What you will do: Could you return each line from the one bearing "How do I perform: Click" through the last line of the entries, exactly as it stands, with no pictures?

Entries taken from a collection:
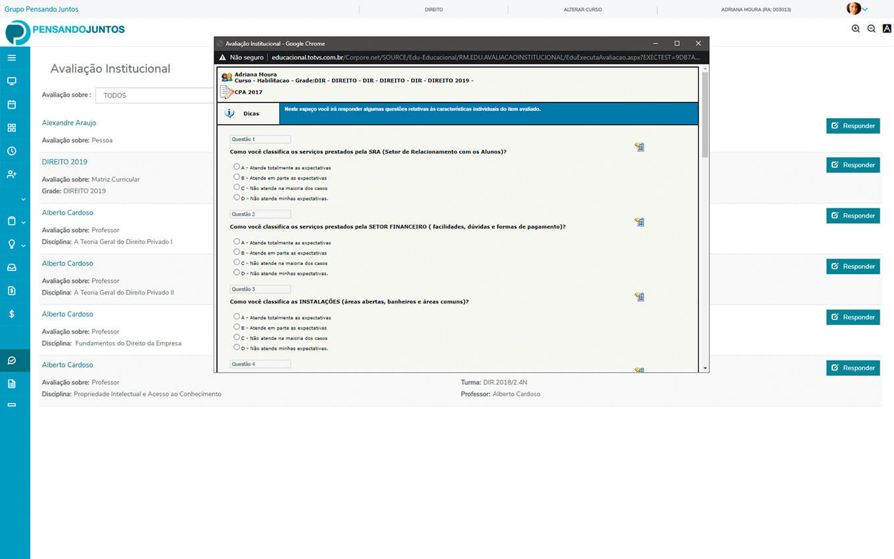Select option D for Questão 3

tap(237, 347)
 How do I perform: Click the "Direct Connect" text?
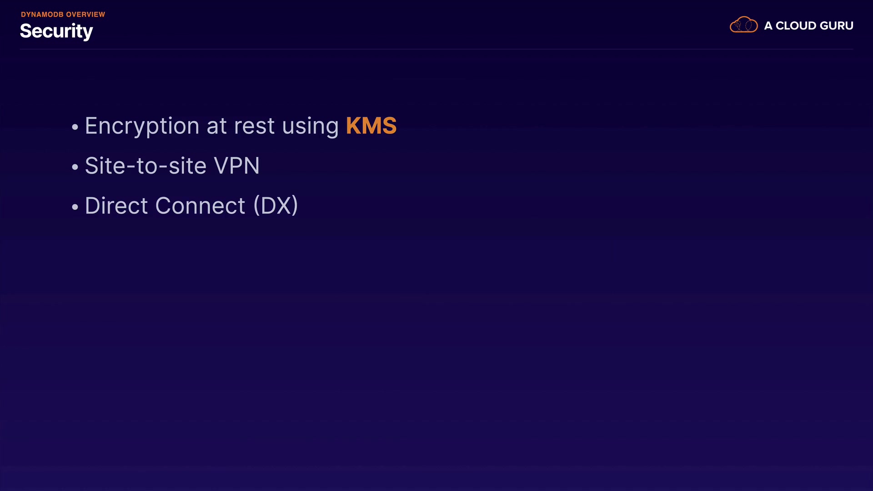(x=165, y=206)
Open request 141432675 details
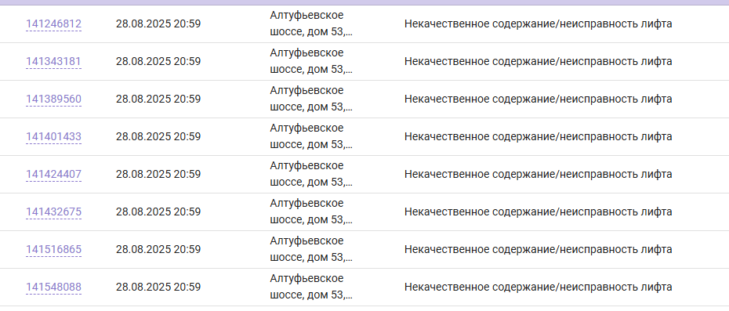Screen dimensions: 729x311 53,212
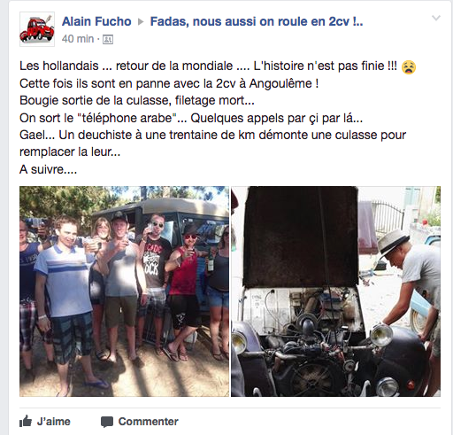The width and height of the screenshot is (453, 435).
Task: Click the red 2cv profile avatar
Action: [37, 29]
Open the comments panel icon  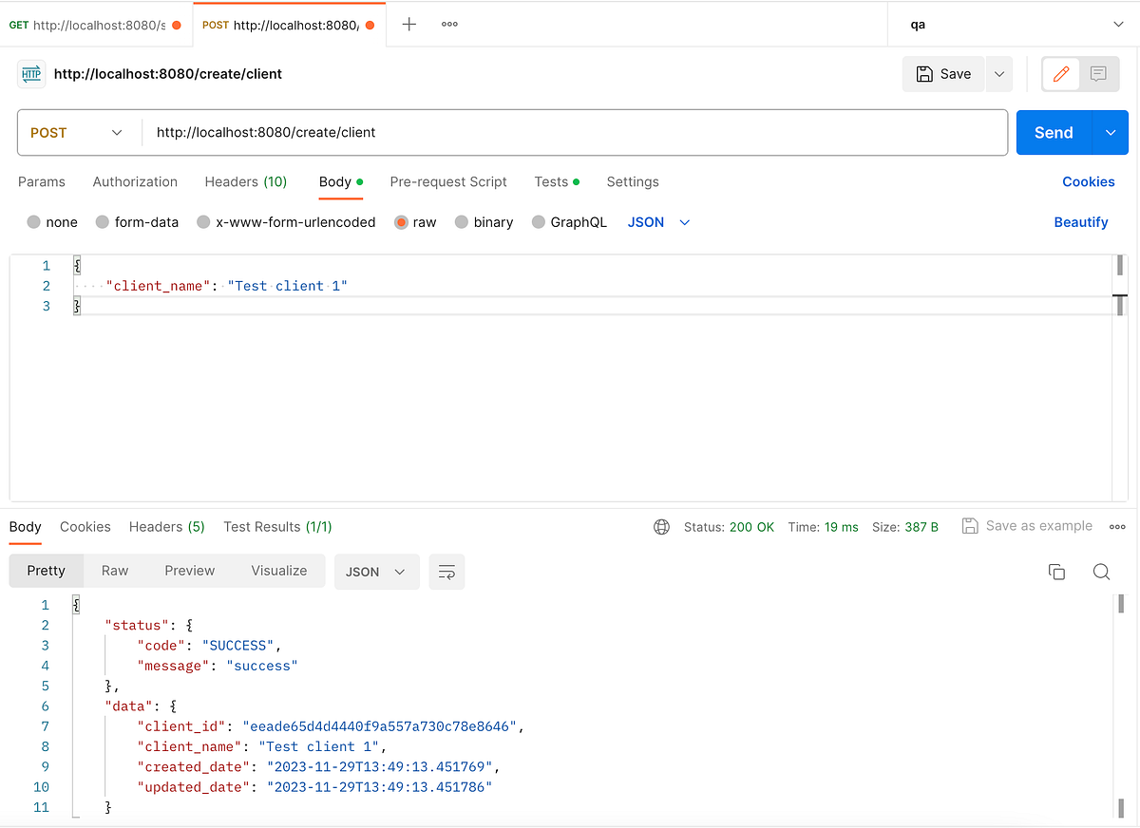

Solution:
 How do I perform: Click the "Direct Connect" text?
(x=165, y=206)
Open request 141432675 details
Screen dimensions: 729x311 53,212
The width and height of the screenshot is (453, 435).
Task: Click the red 2cv profile avatar
Action: [37, 29]
Open the comments panel icon  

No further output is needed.